Um segundo exemplo ilustrativo diz respeito ao facto de, embora se tenha procurado manter a realização destas reuniões ao longo de todo o ano, tendo a taxa de presença de cada professora sido elevadíssima (93% para cada professora), nem tudo foi conjuntamente planificado. Esta conclusão decorre do facto de, em diversas reuniões, se ter pedido a uma ou outra professora para dar conta daquilo que tinha feito nas suas aulas.

A dificuldade em planificar decorre também de um outro aspecto directamente relacionado com o facto do trabalho ter sido desenvolvido em conjunto. Este contexto leva à necessidade de uma maior explicitação de aspectos, não sentida quando se trabalha individualmente. Mas maior explicitação leva à emergência de novas questões que implicam nova discussão e assim sucessivamente.

Em todas as reuniões ocorreu aprendizagem, alguma dela explicitada mesmo pelas professoras. No entanto, o facto destas se reunirem durante largo período de tempo e trabalharem seriamente não é condição necessária e suficiente para a realização de um trabalho de planificação acabado e para elas totalmente satisfatório.

8. Não é possível afirmar-se, caso não tivesse havido este trabalho conjunto ao longo do ano, se estas professoras não iriam elaborar um documento de reflexão sobre o decorrer do ano lectivo. É, no entanto, possível dizer-se que este contexto de trabalho em colaboração foi favorável ao surgimento da necessidade de elaborar um texto deste tipo, bem como à sua concretização. Outra razão que certamente pesou, e que está directamente relacionada com a anterior, diz respeito ao facto de se

estar a aplicar pela primeira vez um novo programa, sentindo estas professoras dificuldades várias para a sua concretização em tempo útil, levando-as mesmo a sentirem-se preocupadas e ansiosas. Tal como referem, “existe um sentimento de ansiedade pois as professoras sentem que não estão a cumprir o programa na sua globalidade” (versão final do documento, p. 1).

Da reflexão desenvolvida e da análise apresentada ressalta haver, por parte destas professoras, uma boa aceitação das linhas orientadoras gerais do novo programa e a comunhão de um sentimento de esperança no futuro, depois de ultrapassada esta fase de transição. O empenho e dinâmica que imprimiram no desenvolvimento deste documento, levou à implicação das suas colegas do 10º ano, alargando assim o seu âmbito de adesão.

Não é habitual, nas escolas portuguesas, ver-se professores a escrever documentos de reflexão sobre a sua prática endereçados ao Ministério da Educação. Assim, consideramos que a interface realizada entre estas professoras e o contexto, relacionado com o trabalho conjunto desenvolvido, é um aspecto a ressalvar.

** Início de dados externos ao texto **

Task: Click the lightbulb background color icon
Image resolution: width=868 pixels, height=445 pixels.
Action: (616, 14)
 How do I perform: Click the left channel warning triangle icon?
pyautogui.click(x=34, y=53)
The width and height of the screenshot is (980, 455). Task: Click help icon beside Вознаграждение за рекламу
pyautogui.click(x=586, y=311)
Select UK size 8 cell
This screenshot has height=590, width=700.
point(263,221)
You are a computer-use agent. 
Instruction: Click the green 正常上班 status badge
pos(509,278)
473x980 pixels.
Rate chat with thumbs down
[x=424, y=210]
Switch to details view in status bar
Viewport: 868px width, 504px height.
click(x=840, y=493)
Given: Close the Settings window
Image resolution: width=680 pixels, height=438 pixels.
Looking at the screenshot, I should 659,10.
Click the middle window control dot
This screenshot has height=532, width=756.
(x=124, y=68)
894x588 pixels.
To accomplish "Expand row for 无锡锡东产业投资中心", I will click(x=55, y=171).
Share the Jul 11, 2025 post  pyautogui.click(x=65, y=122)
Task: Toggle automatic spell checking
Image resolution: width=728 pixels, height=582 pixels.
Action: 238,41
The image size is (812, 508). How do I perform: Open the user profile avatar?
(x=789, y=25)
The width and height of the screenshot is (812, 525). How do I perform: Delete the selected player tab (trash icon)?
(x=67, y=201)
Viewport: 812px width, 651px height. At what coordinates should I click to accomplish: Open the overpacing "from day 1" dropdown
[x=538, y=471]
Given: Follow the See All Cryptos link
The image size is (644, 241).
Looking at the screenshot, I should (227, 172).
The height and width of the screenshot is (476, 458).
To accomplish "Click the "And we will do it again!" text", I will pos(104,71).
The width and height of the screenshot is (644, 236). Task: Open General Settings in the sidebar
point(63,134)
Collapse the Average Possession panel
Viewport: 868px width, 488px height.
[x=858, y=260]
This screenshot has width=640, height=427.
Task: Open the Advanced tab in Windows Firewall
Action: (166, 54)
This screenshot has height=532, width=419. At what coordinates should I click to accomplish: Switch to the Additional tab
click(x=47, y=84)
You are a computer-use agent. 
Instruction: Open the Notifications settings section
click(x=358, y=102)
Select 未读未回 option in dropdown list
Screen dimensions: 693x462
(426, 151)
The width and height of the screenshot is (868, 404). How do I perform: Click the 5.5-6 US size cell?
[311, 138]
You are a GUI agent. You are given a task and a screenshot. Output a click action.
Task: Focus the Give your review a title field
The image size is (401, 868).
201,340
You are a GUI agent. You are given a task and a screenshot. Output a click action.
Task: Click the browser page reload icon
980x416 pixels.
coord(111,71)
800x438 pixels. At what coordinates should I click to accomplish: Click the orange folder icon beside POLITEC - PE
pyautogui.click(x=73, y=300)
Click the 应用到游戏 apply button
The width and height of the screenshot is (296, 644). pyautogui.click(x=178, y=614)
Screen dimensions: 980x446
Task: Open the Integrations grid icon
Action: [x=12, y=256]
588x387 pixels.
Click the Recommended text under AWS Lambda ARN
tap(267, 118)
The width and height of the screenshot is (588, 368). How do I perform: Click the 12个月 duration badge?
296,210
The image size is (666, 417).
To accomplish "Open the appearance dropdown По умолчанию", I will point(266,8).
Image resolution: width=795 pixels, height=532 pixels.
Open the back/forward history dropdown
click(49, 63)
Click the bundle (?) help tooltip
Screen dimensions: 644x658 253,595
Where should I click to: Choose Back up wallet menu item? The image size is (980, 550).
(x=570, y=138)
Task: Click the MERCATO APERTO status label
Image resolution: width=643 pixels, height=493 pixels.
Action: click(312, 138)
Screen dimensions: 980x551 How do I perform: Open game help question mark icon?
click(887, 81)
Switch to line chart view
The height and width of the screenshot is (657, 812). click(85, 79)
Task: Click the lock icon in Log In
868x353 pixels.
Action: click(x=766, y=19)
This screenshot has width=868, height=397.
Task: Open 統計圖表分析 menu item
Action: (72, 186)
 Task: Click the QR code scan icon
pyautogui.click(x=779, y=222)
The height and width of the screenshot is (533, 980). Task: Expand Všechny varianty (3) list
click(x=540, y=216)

9. A partir da análise apresentada é possível tecer algumas considerações sobre o contributo que cada professora individualmente parece ter dado ao trabalho em colaboração. Podemos avançar com a hipótese de que as competências de organização de Maria contribuíram decerto para o elevado nível de resolução dos problemas, evitando, nomeadamente, um alto grau de dispersão; que a importância que Rosa atribui à reflexão, ajudou ao aprofundamento das discussões e à existência de balanços retrospectivos realizados; e que a larga experiência

de Carmo, acompanhada pela sua sistemática preocupação em validar as propostas com o programa, permitiu associar às decisões tomadas um sentimento de auto-segurança por parte das professoras.